**Task directions:** In this exercise, reproduce all the entries that follow exactly.
+++ Recorded data +++
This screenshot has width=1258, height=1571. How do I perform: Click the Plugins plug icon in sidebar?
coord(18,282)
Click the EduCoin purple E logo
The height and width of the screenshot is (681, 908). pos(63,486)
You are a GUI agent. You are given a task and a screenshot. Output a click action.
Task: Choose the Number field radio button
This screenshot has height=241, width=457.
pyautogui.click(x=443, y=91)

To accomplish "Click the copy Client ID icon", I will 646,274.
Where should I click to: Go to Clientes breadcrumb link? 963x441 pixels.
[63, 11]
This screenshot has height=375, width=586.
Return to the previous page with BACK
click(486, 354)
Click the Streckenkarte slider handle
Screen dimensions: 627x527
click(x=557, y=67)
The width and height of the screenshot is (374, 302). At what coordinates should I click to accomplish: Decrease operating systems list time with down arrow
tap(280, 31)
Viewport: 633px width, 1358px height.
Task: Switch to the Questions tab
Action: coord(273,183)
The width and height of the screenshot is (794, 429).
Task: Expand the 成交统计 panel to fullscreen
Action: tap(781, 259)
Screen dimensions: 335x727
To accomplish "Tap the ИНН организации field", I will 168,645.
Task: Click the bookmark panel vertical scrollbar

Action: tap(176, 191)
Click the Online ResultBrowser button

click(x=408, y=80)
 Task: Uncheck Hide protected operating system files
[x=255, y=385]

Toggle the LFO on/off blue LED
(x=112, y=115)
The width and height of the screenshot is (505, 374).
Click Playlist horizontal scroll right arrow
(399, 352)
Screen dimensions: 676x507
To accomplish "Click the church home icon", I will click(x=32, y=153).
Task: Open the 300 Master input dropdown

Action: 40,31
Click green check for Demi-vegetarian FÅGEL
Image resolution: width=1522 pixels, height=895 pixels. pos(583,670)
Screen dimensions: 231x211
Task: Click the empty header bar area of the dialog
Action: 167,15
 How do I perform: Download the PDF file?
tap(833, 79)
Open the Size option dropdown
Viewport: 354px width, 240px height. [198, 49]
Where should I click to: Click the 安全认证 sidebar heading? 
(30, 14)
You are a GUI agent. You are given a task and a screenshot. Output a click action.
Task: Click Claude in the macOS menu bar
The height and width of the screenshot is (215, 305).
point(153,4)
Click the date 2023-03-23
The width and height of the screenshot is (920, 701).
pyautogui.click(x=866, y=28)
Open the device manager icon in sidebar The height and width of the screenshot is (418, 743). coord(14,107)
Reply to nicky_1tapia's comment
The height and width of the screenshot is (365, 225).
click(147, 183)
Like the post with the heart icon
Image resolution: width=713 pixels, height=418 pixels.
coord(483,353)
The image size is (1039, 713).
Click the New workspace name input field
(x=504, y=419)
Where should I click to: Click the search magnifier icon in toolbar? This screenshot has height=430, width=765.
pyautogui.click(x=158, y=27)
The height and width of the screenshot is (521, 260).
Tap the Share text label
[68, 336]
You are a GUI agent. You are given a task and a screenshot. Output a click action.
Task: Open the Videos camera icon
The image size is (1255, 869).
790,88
+++
**Your solution:**
This screenshot has width=1258, height=1571. How do I perform: Click the Plugins plug icon in sidebar?
coord(18,282)
Click the EduCoin purple E logo
The height and width of the screenshot is (681, 908). pos(63,486)
You are a GUI agent. You are given a task and a screenshot. Output a click action.
Task: Choose the Number field radio button
This screenshot has height=241, width=457.
pyautogui.click(x=443, y=91)

To accomplish "Click the copy Client ID icon", I will 646,274.
Where should I click to: Go to Clientes breadcrumb link? 963x441 pixels.
[63, 11]
This screenshot has height=375, width=586.
Return to the previous page with BACK
click(486, 354)
Click the Streckenkarte slider handle
Screen dimensions: 627x527
click(x=557, y=67)
The width and height of the screenshot is (374, 302). At what coordinates should I click to accomplish: Decrease operating systems list time with down arrow
tap(280, 31)
Viewport: 633px width, 1358px height.
Task: Switch to the Questions tab
Action: coord(273,183)
The width and height of the screenshot is (794, 429).
Task: Expand the 成交统计 panel to fullscreen
Action: tap(781, 259)
Screen dimensions: 335x727
To accomplish "Tap the ИНН организации field", I will 168,645.
Task: Click the bookmark panel vertical scrollbar

Action: tap(176, 191)
Click the Online ResultBrowser button

click(x=408, y=80)
 Task: Uncheck Hide protected operating system files
[x=255, y=385]

Toggle the LFO on/off blue LED
(x=112, y=115)
The width and height of the screenshot is (505, 374).
Click Playlist horizontal scroll right arrow
(399, 352)
Screen dimensions: 676x507
To accomplish "Click the church home icon", I will click(x=32, y=153).
Task: Open the 300 Master input dropdown

Action: 40,31
Click green check for Demi-vegetarian FÅGEL
Image resolution: width=1522 pixels, height=895 pixels. pos(583,670)
Screen dimensions: 231x211
Task: Click the empty header bar area of the dialog
Action: 167,15
 How do I perform: Download the PDF file?
tap(833, 79)
Open the Size option dropdown
Viewport: 354px width, 240px height. [198, 49]
Where should I click to: Click the 安全认证 sidebar heading? 
(30, 14)
You are a GUI agent. You are given a task and a screenshot. Output a click action.
Task: Click Claude in the macOS menu bar
The height and width of the screenshot is (215, 305).
point(153,4)
Click the date 2023-03-23
The width and height of the screenshot is (920, 701).
pyautogui.click(x=866, y=28)
Open the device manager icon in sidebar The height and width of the screenshot is (418, 743). coord(14,107)
Reply to nicky_1tapia's comment
The height and width of the screenshot is (365, 225).
click(147, 183)
Like the post with the heart icon
Image resolution: width=713 pixels, height=418 pixels.
coord(483,353)
The image size is (1039, 713).
Click the New workspace name input field
(x=504, y=419)
Where should I click to: Click the search magnifier icon in toolbar? This screenshot has height=430, width=765.
pyautogui.click(x=158, y=27)
The height and width of the screenshot is (521, 260).
Tap the Share text label
[68, 336]
You are a GUI agent. You are given a task and a screenshot. Output a click action.
Task: Open the Videos camera icon
The image size is (1255, 869).
790,88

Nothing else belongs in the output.